Insights From an Inbound Marketing Intern: Acronyms and Ice Cream Sandwiches
Hey folks, recent millennial grad here. I recently joined the Raka team as an inbound marketing intern and I’m here to share my insights into the world of inbound and content marketing as I’ve experienced it in my first three weeks.
So far, things are going pretty well. When I’m not trying to coax the office dog over to my desk, I’m writing, copyediting, and crafting buyer personas and social media strategies. You name it, I’m working on it.
I just graduated with a journalism degree, and that’s been all of my training to date. A lot of the terms that go along with inbound marketing (and the work of a digital agency in general) are completely foreign. If you had asked me a month ago what SEO and ROI were, I probably would have answered, “¯\_(ツ)_/¯.” But here I am, embracing my lack of knowledge of inbound marketing and taking it one day at a time.
(So, what are SEO and ROI?)
Before you go running to the Google machine, here’s what I’ve learned in my early days at Raka:
ROI is a calculation to see how much you’ve gotten in return for your investment. As inbound marketers, our goal is for clients to come out with a positive ROI and this can be measured in many different ways.
Both of these were unfamiliar terms before I started here at Raka, but these concepts are, in fact, translatable to any content-related field. Take digital newspaper headlines and subheadings, for example. If you’re breaking a story along with dozens of other news sites, you want your content to rank by including terms readers would search for. And since we’re talking journalism here, increased website traffic leads to more online subscriptions (yay ROI!), perhaps the inevitable replacement for your delivery person tossing the paper out the driver’s side window at 6 a.m.
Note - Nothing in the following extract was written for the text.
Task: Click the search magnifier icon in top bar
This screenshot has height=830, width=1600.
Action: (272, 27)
But it’s not just new acronyms
I’ve experienced a whole new bout of internet awareness since I started at Raka. I now understand that email marketing is timed for when I am most likely to check my phone. Those forms I fill out on websites are really a company’s way of moving me through the sales funnel and converting me into a possible customer.
Last week, my sister signed me up for emails from Overstock.com (against my will). They’ve pinged me nearly five times, each email with a different subject line to lure me in to make my first purchase. This is all craftwork, people. And it’s smart (though maybe a little overzealous in this particular case).
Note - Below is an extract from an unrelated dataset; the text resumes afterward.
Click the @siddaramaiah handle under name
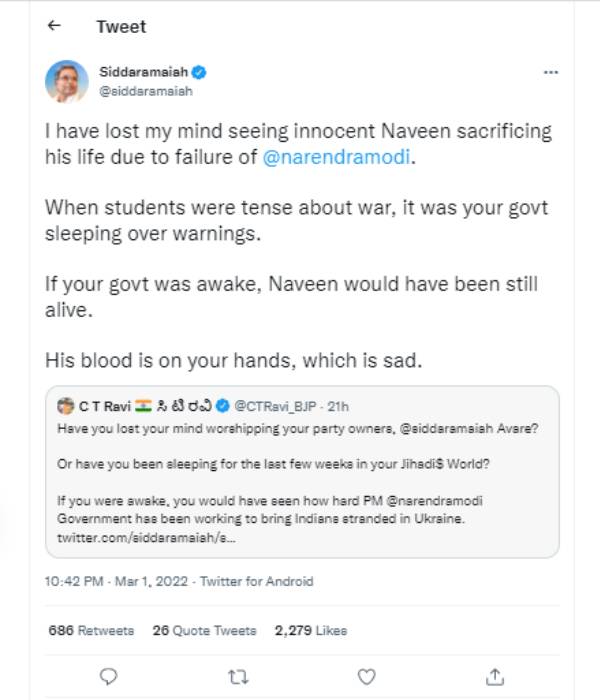 [145, 91]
The same goes for social media. Tweets are (sometimes) planned and scheduled out in advance. While journalism—at least most of it these days—is more of a “post as things happen” phenomenon, inbound marketers craft a social strategy that can plan posts and content months in advance. That’s something I’m getting used to. I came to journalism in the age of the internet, where information comes in and out of the newsroom at lightning speeds. Planning content for next month? Who gets to do that anymore? Well, inbound marketers get to.
Even presidential candidates are doing inbound marketing
I’ve also been thinking about the inbound marketers on the Clinton and Trump campaigns—what a gig! Each digital move must be carefully calculated, with a cause and effect already determined. Those emails where Hillary calls you by your first name and says “I need you”? Heartwarming, yes, but she also told millions of other people the same thing in their inboxes. Once Obama invited me to dinner. Well, not really, but it made me click on the email, that’s for sure. Inbound marketing is essentially a part of every piece of digital information we digest.
Inbound marketing is just another way of spreading the word
I see opportunity in the inbound world to create social change and that’s really exciting to me. Think nonprofit marketing or storytelling for cause-based organizations. Generating digital awareness and education can be huge for organizations that don’t necessarily have the tools or knowledge to do so. From what I’ve learned, inbound strategies = more traffic, which when applied correctly = more community involvement = social change (woo!).
Stay tuned for more insights from an inbound newbie. I’ll be jotting down my observations like the journalist I am (what do they think I’m doing in my notebook?) and grabbing the occasional community ice-cream sandwich from the office freezer.
P.S. Working in Portsmouth is awesome. I go to the ocean some days after work.